Ministry of Industry and Advanced Technology
- Logo of the UAE Ministry of Industry and Advanced Technology

Ministry overview
- Formed: 2 February 1972; 54 years ago
- Jurisdiction: Federal government of the United Arab Emirates
- Headquarters: Dubai, United Arab Emirates
- Minister responsible: Sultan Ahmed Al Jaber, Minister of Industry and Advanced Technology;
- Website: moiat.gov.ae

= Ministry of Industry and Advanced Technology (United Arab Emirates) =

Government ministry of the United Arab Emirates

The Ministry of Industry and Advanced Technology (MoIAT) (وزارة الصناعة والتكنولوجيا المتقدمة) is a federal government ministry in the United Arab Emirates that is responsible for overseeing and strengthening the country's industrial sector.
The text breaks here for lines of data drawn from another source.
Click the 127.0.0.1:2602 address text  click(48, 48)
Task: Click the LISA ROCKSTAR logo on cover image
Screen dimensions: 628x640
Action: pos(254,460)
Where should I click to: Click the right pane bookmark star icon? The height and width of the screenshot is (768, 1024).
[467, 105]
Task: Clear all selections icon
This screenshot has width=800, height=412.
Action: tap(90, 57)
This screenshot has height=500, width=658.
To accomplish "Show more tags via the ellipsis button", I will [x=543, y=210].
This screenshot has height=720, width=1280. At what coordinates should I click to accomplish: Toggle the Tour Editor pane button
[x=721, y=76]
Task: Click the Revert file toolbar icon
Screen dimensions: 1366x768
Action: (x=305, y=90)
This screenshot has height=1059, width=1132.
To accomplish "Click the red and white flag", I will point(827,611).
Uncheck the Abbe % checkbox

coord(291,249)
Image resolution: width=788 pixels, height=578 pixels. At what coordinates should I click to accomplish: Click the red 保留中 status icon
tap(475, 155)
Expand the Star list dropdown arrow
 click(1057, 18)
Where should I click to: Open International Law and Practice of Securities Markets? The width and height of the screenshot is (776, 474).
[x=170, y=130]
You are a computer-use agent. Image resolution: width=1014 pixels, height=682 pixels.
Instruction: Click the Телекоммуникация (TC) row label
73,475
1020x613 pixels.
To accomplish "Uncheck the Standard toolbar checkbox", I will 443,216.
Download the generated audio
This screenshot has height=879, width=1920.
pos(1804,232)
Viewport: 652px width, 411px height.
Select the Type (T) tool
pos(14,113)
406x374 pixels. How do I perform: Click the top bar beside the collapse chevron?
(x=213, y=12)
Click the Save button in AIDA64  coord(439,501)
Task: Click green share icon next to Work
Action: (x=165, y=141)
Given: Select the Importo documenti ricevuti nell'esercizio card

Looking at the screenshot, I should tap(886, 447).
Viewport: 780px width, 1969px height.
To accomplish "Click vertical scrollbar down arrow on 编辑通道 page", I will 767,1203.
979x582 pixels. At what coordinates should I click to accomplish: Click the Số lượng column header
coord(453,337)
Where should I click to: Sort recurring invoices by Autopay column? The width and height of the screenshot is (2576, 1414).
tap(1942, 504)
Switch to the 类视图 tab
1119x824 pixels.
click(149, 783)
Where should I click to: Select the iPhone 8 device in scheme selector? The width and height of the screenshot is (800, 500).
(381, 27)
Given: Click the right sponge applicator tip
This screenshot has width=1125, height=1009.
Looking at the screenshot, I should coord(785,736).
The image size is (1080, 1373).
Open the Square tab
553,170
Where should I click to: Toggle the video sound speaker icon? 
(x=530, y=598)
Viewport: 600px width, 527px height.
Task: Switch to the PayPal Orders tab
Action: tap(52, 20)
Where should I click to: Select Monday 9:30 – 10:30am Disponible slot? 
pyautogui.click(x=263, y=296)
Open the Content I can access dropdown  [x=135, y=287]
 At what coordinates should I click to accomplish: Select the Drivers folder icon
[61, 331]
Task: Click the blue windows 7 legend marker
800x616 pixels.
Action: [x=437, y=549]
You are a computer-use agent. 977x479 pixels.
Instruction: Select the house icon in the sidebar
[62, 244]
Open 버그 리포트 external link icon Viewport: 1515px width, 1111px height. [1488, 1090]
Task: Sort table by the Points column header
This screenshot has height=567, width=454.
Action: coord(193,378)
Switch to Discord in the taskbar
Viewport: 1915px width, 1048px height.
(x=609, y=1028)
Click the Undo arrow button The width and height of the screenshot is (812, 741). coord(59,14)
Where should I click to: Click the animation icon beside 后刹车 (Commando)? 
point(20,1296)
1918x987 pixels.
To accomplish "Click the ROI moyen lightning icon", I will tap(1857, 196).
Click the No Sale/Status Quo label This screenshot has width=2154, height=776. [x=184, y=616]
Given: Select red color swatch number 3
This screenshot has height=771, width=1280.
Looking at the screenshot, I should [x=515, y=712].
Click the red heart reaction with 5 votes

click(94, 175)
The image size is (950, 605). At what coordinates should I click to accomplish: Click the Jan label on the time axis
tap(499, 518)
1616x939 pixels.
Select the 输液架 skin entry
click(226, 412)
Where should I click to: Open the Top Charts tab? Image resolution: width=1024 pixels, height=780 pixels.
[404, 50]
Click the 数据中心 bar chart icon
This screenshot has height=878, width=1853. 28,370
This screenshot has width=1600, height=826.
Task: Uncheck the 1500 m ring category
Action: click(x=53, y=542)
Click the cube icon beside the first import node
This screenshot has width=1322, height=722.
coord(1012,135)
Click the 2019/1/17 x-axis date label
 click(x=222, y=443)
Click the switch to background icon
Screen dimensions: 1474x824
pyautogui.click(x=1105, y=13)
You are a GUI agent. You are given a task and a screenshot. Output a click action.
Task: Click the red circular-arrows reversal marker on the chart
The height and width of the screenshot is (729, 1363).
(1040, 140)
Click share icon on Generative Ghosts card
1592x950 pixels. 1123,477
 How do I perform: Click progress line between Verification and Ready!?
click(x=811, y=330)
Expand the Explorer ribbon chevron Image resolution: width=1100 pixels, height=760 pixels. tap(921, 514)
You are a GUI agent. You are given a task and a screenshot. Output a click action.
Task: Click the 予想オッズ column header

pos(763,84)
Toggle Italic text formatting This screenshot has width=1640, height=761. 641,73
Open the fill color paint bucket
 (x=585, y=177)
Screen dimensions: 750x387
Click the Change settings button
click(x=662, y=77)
Established in July 2020 against the backdrop of the COVID-19 pandemic, the ministry drafts nation-wide policies, laws and programs to create industrial development framework that helps attract foreign direct investment and support national entrepreneurship as well as drive job creation.

They are responsible for the UAE Make it in the Emirates campaign.

== Main objectives ==
The Ministry's main objectives include:

- Supporting and encouraging local Emirati industries and enhancing their competitiveness
- Enhancing the UAE's position as a global destination for pioneering future industries.
- Attracting local and international industrial investments by creating an appropriate business environment.
- Providing all administrative services and facilities.
- Establishing a culture of innovation in the institutional work environment.
- Relying on advanced technology in industrial systems and solutions.